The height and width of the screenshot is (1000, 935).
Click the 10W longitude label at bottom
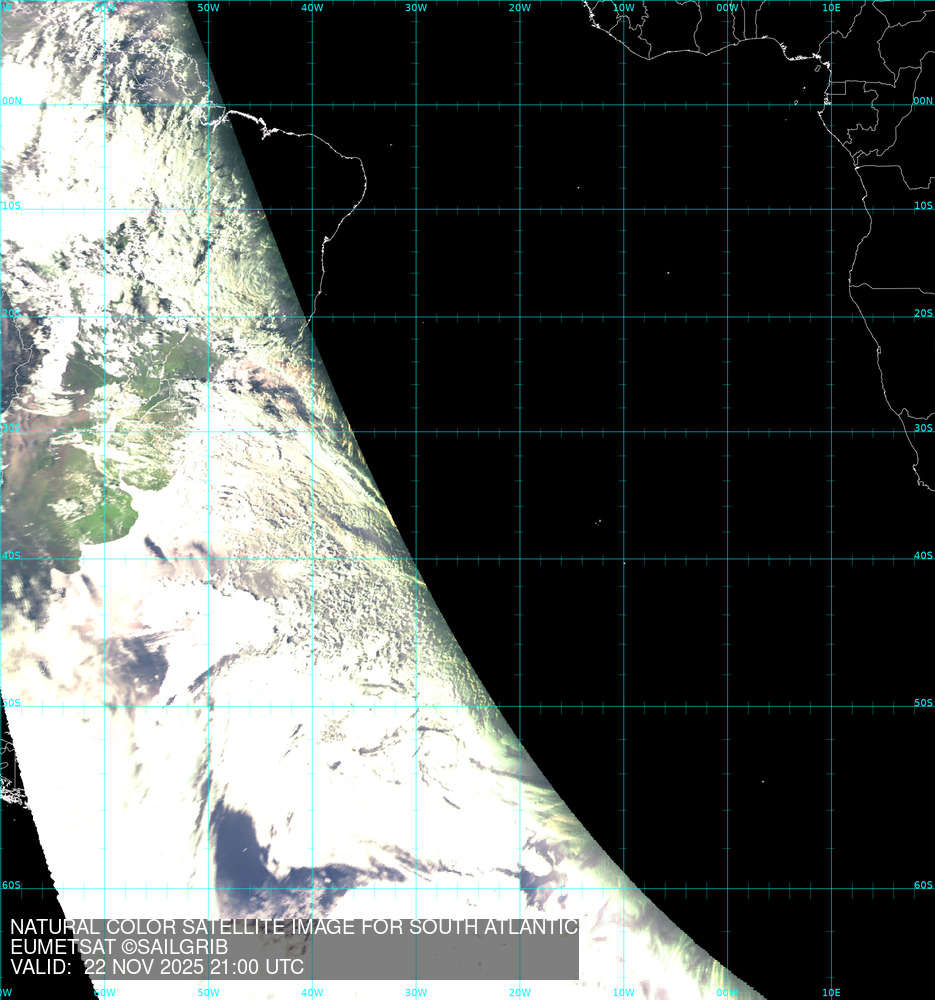(623, 993)
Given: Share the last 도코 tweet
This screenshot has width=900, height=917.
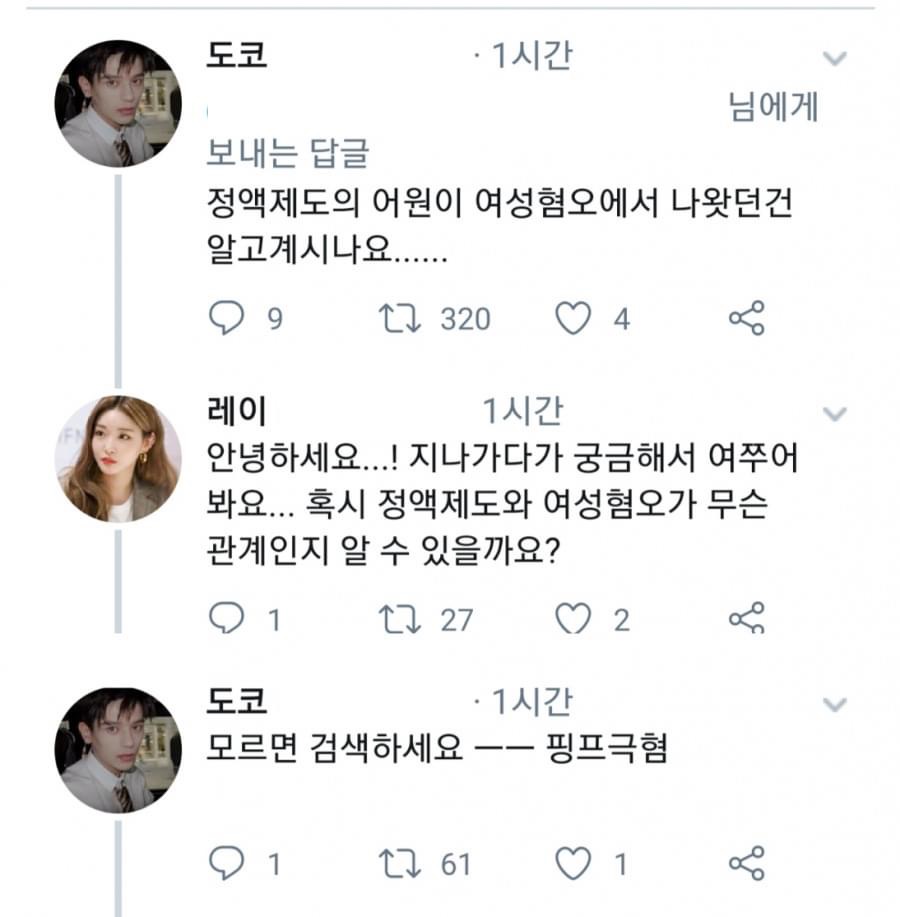Looking at the screenshot, I should point(746,862).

• Activity:
The answer must be the full listing above, copied exactly, with no pictures in it.

• Response for this exercise:
The height and width of the screenshot is (1000, 935).
Click the 10W longitude label at bottom
(623, 993)
Given: Share the last 도코 tweet
This screenshot has width=900, height=917.
Looking at the screenshot, I should point(746,862).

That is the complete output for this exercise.